In the case in question the claimant who had Asperger Syndrome was bringing a claim for unfair dismissal and discrimination. In circumstances where the claimant had a disability, the claimant’s GP was consulted and there were discussions as to whether the claimant could attend a preliminary hearing. A medical report was ordered, however the claimant could not afford this and the tribunal did not offer to fund the report. It was however suggested by the tribunal that medical records should be released, and if it was necessary after that point, a report would be prepared.
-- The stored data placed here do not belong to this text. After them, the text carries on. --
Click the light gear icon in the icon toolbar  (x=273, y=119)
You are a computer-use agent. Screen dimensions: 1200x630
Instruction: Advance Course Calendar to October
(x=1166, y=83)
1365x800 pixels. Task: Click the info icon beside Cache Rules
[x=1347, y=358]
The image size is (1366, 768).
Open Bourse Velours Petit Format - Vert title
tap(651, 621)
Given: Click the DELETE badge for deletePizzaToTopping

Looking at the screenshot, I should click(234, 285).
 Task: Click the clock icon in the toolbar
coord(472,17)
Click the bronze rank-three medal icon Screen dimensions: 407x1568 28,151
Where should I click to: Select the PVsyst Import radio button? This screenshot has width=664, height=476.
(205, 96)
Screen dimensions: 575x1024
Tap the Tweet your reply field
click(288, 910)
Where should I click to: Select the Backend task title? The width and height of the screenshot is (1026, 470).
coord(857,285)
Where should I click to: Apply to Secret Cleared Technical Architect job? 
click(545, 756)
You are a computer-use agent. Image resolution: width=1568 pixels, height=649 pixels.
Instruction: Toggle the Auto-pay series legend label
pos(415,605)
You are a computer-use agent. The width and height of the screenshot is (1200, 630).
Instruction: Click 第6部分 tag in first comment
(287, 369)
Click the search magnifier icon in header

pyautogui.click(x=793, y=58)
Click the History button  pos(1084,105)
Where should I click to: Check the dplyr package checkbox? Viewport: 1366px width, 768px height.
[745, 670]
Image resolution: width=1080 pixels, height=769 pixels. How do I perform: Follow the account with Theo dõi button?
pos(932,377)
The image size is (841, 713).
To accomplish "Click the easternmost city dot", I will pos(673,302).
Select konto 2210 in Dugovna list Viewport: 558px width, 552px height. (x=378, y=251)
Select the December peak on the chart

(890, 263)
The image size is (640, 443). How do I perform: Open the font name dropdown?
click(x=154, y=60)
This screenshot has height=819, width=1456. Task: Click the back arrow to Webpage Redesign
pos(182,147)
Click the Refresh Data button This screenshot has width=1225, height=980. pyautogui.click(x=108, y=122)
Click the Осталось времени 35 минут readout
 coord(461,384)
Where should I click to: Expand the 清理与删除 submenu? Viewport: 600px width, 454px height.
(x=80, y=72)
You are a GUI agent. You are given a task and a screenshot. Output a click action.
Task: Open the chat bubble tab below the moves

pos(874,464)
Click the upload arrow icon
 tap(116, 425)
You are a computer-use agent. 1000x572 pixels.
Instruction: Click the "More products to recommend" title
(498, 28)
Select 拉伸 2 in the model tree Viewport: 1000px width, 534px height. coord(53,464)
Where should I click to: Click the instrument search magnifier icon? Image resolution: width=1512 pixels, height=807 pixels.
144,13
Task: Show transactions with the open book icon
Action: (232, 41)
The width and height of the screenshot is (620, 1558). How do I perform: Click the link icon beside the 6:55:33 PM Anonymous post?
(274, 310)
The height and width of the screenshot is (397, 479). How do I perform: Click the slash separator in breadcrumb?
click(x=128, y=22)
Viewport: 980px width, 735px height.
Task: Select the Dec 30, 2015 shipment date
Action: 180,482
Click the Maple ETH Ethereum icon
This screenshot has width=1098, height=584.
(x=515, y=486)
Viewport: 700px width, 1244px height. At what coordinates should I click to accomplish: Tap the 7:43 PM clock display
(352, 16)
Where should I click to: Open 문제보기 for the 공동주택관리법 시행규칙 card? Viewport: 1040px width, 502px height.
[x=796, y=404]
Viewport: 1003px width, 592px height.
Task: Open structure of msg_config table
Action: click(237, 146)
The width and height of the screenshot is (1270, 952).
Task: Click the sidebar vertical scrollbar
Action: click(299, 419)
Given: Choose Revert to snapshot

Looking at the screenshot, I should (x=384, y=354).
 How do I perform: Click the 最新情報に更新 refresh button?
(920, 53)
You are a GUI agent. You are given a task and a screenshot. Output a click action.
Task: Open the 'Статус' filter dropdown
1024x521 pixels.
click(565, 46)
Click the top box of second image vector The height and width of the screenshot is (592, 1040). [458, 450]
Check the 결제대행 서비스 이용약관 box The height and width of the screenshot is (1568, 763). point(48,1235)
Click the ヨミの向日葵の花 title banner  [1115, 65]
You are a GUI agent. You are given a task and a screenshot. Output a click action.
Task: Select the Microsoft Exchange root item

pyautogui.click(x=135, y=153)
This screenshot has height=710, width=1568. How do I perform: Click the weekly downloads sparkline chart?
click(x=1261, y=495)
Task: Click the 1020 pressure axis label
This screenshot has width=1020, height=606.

The parties had agreed appropriate adjustments for the claimant which he had in fact suggested. These adjustments included a separate waiting room not used by other claimants, for the judge and counsel to simplify questions if requested to do so, questions to be channelled through the judge where clarification was required and for the judge and counsel to have with them the Equal Treatment Bench Book.
The EAT held that the tribunal was not wrong to reject a request to postpone the hearing for further adjustments to be made because the claimant had already agreed what adjustments would be suitable. The purpose of an adjustment would be to enable those with a disability to overcome difficulties in exercising their human rights. Also relevant was that the claimant had appeared before a type of tribunal previously and his disability was relatively mild.
The EAT gave some important guidance for courts and tribunals in similar situations. Tribunals should hold a preliminary ‘ground rules’ hearing where appropriate adjustments should be discussed. The autonomy of the individual should be respected, the needs and requests of the individual should not be ‘second guessed’ and each case should be considered on an individual basis; meaning that the needs of that particular individual should be considered.
It is important for employers to take note of the possible adjustments which may be allowed during similar types of proceedings as the recent case.